2 (14- to 15- 1/2-ounce) cans chickpeas (reserve the liquid plus a couple of handfuls of chickpeas to garnish)

1 large zucchini, finely diced

3 1/2 ounces feta cheese

Herb oil

1. Heat a large saucepan over medium heat and add enough olive oil to generously coat the base of the pan. Add the butternut squash, diced onions, garlic, leeks and potatoes, and cook, without browning, until the vegetables soften slightly, about 30 minutes, stirring occasionally.

2. Add the tomatoes, cumin, cinnamon, paprika and hot pepper paste, and give it all a good stir to ensure the spices evenly coat the vegetables. Cover the vegetables completely with water, add a generous amount of salt (I would suggest at least 4 teaspoons) and black pepper. Stir once more and continue to cook at a gentle boil until the squash is tender when poked with a knife, about 30 minutes.

3. Puree the mixture in a food processor or blender until you get a lovely, even, smooth soup. Once smooth, add the chickpeas and their liquid, and stir well.

4. Adjust the consistency of the soup with additional water if desired, then taste and adjust seasoning if needed. Cook an additional 20 minutes, stirring occasionally, then add the zucchini and cook for a final 20 minutes before serving.
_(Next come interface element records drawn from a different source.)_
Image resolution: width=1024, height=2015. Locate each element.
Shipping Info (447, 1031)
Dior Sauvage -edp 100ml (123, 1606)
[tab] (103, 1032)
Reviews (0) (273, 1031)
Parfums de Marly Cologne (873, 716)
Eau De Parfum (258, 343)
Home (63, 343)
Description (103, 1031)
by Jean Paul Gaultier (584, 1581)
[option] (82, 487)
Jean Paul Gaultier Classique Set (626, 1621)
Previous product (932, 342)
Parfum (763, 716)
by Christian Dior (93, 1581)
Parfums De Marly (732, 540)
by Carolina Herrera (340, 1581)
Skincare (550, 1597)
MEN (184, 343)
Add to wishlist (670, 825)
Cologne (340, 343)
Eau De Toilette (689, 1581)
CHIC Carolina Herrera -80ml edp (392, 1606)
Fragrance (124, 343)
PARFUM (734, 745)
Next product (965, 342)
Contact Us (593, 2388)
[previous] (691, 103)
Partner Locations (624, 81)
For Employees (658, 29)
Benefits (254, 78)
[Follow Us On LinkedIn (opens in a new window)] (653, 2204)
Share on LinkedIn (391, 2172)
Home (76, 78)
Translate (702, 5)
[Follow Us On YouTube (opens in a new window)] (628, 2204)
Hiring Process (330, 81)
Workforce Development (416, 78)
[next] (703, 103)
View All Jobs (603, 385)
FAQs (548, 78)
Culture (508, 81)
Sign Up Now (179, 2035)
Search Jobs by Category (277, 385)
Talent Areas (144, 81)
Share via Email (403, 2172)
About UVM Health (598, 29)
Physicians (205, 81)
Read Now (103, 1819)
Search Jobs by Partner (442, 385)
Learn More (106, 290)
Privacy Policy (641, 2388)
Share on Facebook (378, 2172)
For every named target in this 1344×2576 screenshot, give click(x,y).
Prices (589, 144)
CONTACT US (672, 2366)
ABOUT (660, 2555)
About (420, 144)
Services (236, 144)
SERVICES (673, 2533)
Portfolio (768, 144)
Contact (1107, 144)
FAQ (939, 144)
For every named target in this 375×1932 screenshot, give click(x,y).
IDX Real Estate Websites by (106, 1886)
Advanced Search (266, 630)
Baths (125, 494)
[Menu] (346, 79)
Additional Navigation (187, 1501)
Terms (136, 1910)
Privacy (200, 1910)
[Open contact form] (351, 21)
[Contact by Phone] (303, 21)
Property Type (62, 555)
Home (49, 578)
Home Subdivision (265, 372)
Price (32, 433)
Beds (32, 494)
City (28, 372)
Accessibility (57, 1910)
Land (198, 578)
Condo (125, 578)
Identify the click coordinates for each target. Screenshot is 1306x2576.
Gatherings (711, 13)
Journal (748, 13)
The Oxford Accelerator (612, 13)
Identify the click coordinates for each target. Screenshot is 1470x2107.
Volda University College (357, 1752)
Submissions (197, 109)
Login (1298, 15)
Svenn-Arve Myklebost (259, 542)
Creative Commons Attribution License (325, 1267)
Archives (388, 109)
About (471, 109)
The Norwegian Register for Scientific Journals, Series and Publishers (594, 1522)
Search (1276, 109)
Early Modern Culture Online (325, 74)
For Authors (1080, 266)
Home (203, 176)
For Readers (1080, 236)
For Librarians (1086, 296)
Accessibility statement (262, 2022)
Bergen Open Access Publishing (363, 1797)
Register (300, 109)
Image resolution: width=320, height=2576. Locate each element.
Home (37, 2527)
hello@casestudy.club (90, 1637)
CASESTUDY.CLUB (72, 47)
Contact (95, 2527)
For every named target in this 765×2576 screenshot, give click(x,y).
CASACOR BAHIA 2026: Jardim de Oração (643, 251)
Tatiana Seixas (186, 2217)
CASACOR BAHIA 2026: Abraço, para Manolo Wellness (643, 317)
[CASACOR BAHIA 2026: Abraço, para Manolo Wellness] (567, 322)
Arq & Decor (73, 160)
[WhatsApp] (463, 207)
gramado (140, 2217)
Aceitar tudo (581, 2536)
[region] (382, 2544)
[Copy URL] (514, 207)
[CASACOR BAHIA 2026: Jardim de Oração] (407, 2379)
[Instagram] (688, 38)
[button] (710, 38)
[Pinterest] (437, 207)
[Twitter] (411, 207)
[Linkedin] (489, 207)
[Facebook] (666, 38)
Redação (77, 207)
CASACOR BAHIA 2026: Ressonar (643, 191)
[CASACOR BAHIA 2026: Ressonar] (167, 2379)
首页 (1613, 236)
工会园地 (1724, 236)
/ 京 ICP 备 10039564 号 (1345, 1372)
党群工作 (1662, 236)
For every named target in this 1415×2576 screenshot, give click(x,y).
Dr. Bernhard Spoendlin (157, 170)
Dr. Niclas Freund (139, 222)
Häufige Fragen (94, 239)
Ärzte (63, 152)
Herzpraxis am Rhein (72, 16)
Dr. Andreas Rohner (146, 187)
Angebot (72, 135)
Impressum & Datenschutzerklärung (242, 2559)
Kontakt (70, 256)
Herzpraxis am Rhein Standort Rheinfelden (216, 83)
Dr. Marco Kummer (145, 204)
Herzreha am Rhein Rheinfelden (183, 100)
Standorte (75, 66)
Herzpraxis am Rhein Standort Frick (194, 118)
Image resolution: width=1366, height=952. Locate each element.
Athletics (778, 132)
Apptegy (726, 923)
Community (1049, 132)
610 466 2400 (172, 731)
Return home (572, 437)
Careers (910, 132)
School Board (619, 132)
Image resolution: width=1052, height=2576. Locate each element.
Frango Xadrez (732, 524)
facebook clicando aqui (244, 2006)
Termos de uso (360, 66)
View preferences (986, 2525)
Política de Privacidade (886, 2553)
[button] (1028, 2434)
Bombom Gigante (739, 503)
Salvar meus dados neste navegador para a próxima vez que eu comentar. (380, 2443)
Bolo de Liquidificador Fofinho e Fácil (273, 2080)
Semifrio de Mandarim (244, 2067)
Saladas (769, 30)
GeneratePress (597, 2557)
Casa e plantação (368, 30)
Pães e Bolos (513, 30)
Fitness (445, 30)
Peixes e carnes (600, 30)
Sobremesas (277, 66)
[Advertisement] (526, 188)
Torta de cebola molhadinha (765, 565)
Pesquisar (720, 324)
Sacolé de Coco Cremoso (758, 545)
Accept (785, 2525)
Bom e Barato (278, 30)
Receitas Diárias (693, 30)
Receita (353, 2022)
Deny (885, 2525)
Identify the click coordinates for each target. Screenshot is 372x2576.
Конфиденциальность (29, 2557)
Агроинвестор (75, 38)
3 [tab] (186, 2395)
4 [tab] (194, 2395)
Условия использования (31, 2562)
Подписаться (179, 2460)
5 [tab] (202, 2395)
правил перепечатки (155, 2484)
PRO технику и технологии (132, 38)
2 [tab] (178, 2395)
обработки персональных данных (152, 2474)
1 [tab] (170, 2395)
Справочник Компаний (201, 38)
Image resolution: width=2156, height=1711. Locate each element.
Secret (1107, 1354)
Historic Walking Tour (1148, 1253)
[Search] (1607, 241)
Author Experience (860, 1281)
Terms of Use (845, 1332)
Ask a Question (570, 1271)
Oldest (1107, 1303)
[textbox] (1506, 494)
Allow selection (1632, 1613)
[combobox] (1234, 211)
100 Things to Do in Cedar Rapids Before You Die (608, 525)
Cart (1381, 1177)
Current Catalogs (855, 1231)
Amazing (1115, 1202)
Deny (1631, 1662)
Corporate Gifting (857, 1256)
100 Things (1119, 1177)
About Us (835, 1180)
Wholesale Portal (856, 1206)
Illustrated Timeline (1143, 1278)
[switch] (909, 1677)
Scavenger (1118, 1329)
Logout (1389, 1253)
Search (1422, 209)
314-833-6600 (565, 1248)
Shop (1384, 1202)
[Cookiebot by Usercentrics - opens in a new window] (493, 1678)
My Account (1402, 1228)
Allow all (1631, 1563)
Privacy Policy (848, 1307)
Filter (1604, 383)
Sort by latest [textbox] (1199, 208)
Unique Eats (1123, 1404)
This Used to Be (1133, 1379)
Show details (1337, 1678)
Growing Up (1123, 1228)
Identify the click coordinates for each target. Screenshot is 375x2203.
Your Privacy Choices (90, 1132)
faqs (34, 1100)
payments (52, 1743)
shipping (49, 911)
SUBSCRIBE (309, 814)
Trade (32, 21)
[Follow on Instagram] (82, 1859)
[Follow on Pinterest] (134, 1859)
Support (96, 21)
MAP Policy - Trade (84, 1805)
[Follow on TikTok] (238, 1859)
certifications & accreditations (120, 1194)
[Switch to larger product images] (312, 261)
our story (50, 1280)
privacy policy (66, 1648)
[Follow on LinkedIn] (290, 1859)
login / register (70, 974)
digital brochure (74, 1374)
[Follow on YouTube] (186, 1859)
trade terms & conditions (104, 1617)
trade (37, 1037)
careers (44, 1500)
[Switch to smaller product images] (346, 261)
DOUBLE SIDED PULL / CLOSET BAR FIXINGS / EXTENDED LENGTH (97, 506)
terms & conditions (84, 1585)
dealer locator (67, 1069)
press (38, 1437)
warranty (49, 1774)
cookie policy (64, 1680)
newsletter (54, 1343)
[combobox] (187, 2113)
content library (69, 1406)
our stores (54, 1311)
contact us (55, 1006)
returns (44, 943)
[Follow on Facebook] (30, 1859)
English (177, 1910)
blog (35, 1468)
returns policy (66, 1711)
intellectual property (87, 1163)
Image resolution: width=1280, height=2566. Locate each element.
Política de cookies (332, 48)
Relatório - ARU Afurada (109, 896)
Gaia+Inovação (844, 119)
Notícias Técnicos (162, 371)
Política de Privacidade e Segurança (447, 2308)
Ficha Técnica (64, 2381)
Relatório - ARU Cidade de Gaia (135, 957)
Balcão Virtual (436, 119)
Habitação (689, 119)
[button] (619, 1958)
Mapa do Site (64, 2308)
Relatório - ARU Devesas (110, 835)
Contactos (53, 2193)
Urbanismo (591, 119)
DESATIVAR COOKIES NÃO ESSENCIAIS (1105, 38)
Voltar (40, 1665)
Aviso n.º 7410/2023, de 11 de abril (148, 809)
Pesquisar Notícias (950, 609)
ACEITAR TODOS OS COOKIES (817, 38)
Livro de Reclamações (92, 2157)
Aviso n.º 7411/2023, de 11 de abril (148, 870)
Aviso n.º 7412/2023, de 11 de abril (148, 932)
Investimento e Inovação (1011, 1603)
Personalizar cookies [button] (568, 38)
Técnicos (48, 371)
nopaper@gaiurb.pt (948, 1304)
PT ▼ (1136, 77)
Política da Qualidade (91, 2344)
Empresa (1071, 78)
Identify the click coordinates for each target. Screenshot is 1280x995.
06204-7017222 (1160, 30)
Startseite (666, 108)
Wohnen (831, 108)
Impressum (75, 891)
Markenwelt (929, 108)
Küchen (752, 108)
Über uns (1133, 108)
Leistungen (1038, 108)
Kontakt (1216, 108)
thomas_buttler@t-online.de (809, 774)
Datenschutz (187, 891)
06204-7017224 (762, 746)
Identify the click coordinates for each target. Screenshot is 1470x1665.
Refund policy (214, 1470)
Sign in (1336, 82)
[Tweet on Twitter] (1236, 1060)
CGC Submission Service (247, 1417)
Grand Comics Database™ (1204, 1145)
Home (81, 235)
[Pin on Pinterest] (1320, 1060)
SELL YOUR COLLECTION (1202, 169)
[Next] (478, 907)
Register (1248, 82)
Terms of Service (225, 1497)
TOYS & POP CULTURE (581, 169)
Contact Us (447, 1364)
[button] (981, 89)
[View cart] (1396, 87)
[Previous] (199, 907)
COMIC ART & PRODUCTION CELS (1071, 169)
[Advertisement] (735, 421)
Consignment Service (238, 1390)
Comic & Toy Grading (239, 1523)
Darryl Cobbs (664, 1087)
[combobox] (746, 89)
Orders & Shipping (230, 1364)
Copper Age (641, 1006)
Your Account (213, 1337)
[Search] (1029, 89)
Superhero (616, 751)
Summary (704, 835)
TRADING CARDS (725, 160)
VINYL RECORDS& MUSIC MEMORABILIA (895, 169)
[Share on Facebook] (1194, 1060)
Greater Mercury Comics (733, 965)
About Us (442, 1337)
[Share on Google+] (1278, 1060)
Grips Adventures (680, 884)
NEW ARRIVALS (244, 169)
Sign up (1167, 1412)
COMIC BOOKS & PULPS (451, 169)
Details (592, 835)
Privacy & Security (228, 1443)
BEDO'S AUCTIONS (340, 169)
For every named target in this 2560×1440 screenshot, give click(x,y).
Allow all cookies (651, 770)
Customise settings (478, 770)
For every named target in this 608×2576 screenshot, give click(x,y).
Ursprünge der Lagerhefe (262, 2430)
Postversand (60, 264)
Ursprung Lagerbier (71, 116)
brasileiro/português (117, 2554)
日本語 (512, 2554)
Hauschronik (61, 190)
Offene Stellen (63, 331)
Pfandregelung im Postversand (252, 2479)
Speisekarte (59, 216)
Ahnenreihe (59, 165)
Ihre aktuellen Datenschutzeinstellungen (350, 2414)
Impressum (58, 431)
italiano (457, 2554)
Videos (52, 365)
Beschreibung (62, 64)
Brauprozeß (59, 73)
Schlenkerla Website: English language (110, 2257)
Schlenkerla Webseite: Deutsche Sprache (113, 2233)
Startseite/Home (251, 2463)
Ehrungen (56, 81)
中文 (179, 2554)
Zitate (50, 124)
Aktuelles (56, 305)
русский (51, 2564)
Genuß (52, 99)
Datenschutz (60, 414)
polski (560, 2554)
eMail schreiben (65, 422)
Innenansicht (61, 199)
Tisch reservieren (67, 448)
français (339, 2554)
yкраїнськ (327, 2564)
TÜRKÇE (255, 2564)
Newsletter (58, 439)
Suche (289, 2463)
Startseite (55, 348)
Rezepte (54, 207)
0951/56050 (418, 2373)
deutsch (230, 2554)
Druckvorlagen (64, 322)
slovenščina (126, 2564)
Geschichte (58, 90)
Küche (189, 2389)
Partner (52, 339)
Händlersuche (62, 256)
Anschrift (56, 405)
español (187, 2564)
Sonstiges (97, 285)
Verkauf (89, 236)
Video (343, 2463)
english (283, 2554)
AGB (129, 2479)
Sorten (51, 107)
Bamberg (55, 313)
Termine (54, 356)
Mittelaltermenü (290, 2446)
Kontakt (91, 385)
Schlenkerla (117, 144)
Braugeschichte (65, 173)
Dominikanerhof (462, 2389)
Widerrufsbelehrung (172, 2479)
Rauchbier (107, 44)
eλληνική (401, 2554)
5. While the soup is cooking, drizzle some olive oil into a large frying pan set over high heat, and fry the sliced onion until browned and crispy. Add the reserved chickpeas and brown them along with the onions. Using a slotted spoon, remove the onions and chickpeas from the pan and set aside. This makes about 31/2 quarts soup.

6. Pour the soup into large bowls (preferably wide, shallow ones), then generously crumble the feta on top. Drizzle a couple of tablespoons of the herb oil into each bowl over the feta. Finally, add the reserved crispy fried onions and chickpeas.

EACH OF 12 SERVINGS

Calories 311

Protein 9 g

Carbohydrates 37 g

Fiber 8 g

Fat 16 g

Saturated fat 3 g

Cholesterol 7 mg

Sugar 7 g

Sodium 1,141 mg

NOTE: Adapted from Sabrina Ghayour’s "Persiana."